Применим ли подобный способ определения по отношению к китайской кухне? Да, если ограничиться предыдущими оппозициями. Однако это оказывается невозможным, если ввести другие противопоставления, как, например, по признакам кислое/сладкое, исключающим друг друга во французской кухне в отличие от китайской (и немецкой), и если учесть тот факт, что французская кухня диахронична (одни и те же противопоставления не имеют места в различные моменты приема пищи; так, французские добавочные блюда основаны на противопоставлении: максимальное при-готовление/минимальное приготовление типа: колбасные изделия/сырые овощи, не употребляемые синхронно в следующих друг за другом блюдах), китайская же кухня мыслится в синхронии, т. е. одни и те же противопоставления способны образовать все составные части какой-нибудь трапезы (которые по этой причине могут быть поданы на стол сразу же). Для построения исчерпывающей по своей полноте структуры следовало бы еще обратиться к другим противопоставлениям59, например между жареным и вареным мясом, играющим столь большую роль в кухне поселений Центральной Бразилии (мясное жаркое являет собой способ приготовления мяса, где основную роль играют вкусовые качества, а вареное мясо приготавливается для использования его питательных качеств; два эти способа исключают друг друга)60. Наконец, некоторые несовместимости вполне сознательно допускаются определенной социальной группой и являются нормативными: горячительный продукт/прохладительный продукт; молочный напиток/алкогольный напиток; свежие фрукты/фрукты в состоянии брожения и т. д.

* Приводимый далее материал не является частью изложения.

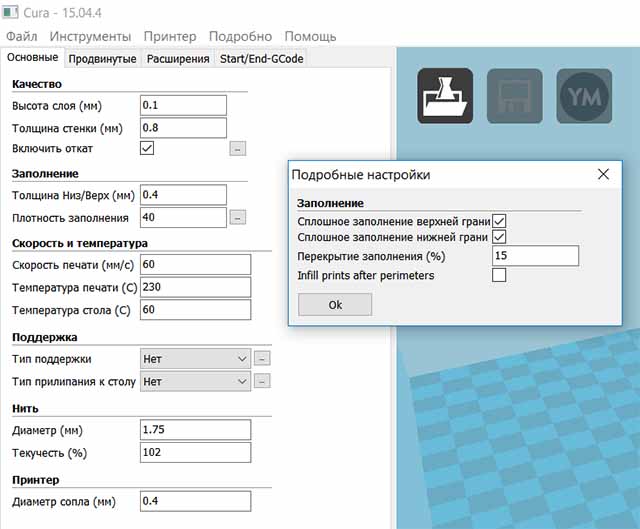The image size is (640, 529).
Task: Click the Load model icon
Action: [x=444, y=95]
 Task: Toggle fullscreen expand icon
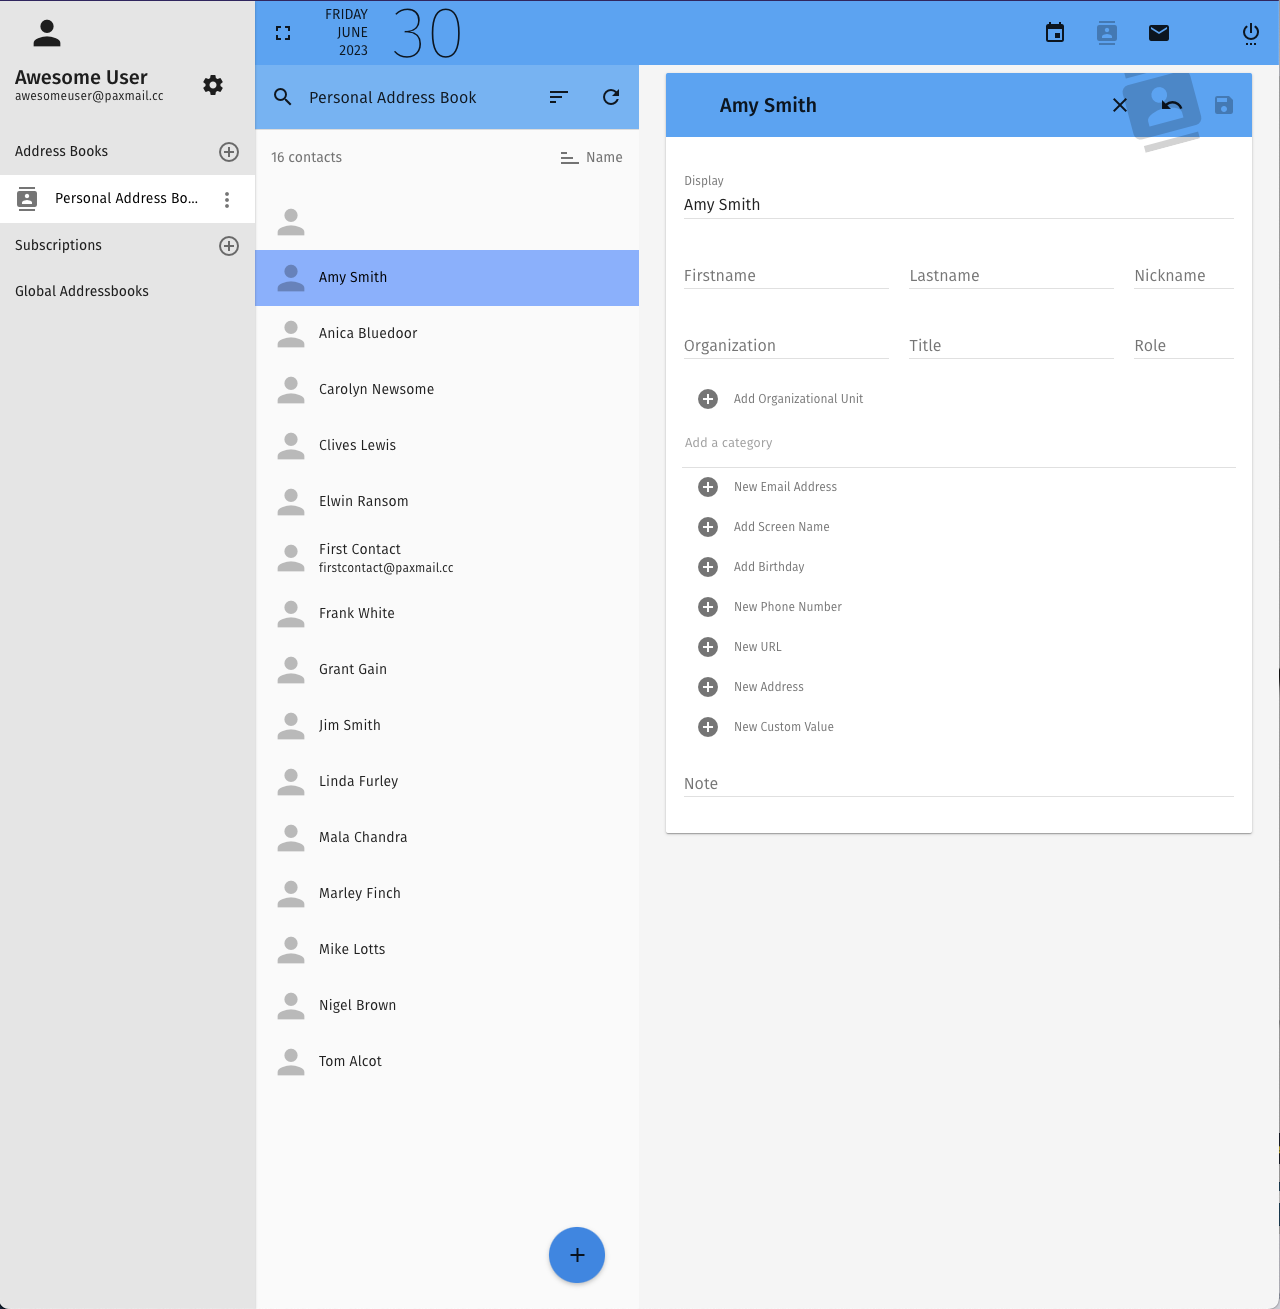pyautogui.click(x=283, y=33)
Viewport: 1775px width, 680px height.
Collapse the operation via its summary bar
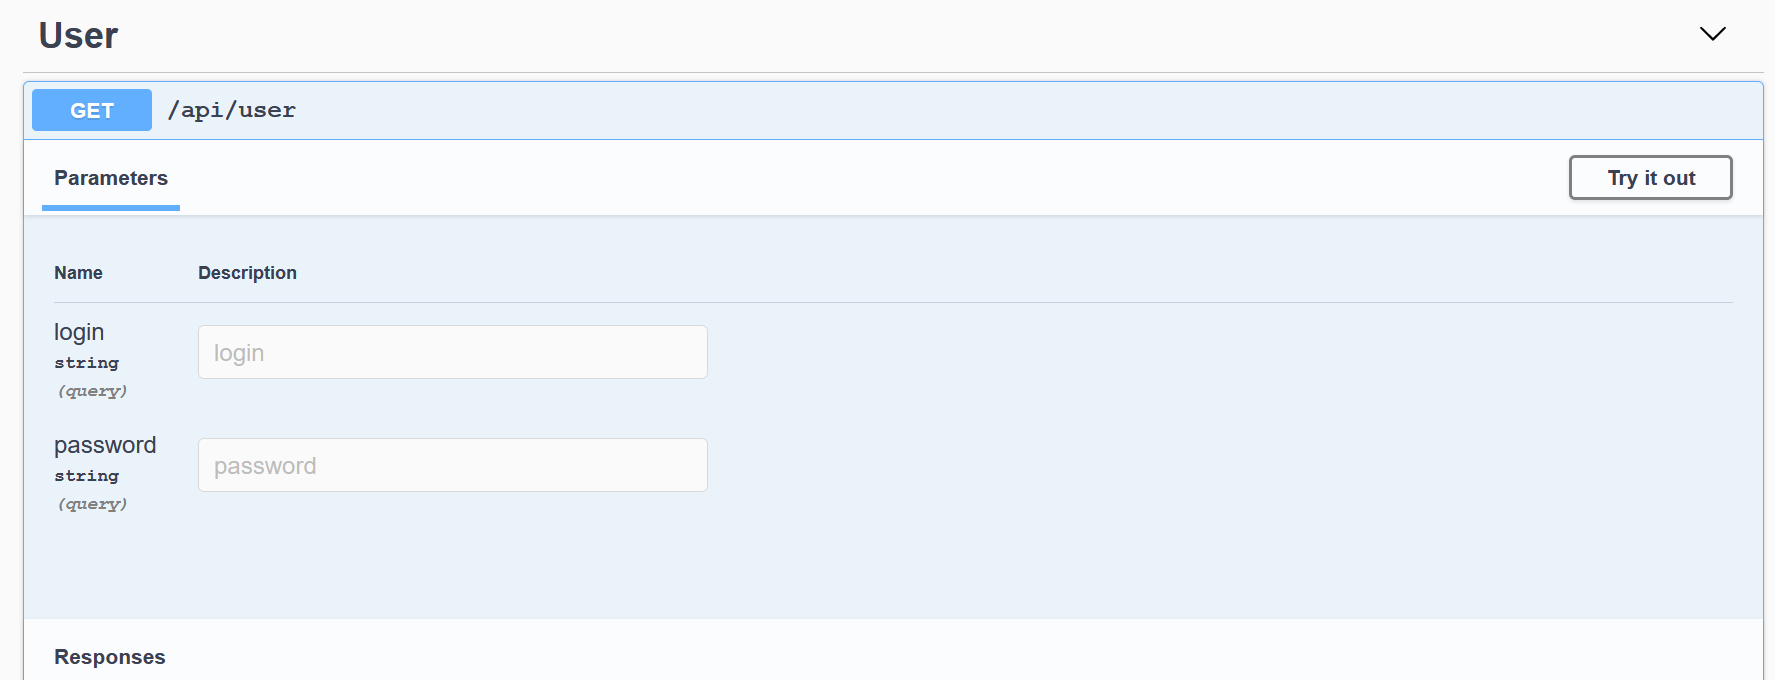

После определения этих различительных элементов вполне естественно попытаться выяснить, входят ли они органически в состав данной сферы и обнаруживаются ли они (часто, впрочем, преобразованными) и в других сферах того же общества или различных обществ. Если нам удастся установить их общность для нескольких сфер, то мы будем впра-

ве сделать заключение, что нам удалось выявить значимые ценности бессознательных установок в обществе или в данных обществах.

Я умышленно обратился к этому несколько ограниченному по своей значимости примеру, поскольку он взят из жизни современных обществ. Впрочем, Одрикур и Гранэ, готовые, видимо, иногда допустить ценность моего метода, когда речь идет о так называемых первобытных обществах, пытаются полностью отделить их от более сложно организованных обществ. Они утверждают, что по отношению к последним понятия целостного общества не существует. Я же показал, что речь идет не о познании целостного общества (что в любом случае нереально stricto sensn*), а о распознавании уровней, которые становятся значимыми именно в силу возможностей их сравнения. Я согласен с тем, что у наших огромных современных обществ этих уровней гораздо больше, чем у небольших диких племен, причем изучение каждого из этих уровней у нас значительно труднее. Однако различие заключается в степени трудности, а не в сути дела. Справедливо также и то, что в современном западном мире языковые границы редко совпадают с границами культуры, однако эта трудность не непреодолима. Вместо сравнения определенных аспектов языка и определенных аспектов культуры можно будет сравнить различительные элементы языка и культуры в обоих обществах или подобществах, обладающих или общей культурой, или общим языком. Таким образом, возникает вопрос, существует ли связь между способами говорить по-французски у бельгийцев и швейцарцев и другими особенностями, свойственными этим обществам, когда их сравнивают с соответствующими особенностями нашего общества. Я также не согласен с утверждением о том, что социальные явления имеют пространственное измерение, в то время как язык якобы безразличен к числу говорящих на нем индивидов. Напротив того, мне кажется, что можно априорно утверждать, что в структурах и ритме эволюции «больших» и «малых» языков должна сказываться не только протяженность ареала, где говорят на данном языке, но также и наличие в его пределах языковых районов более низкого порядка61.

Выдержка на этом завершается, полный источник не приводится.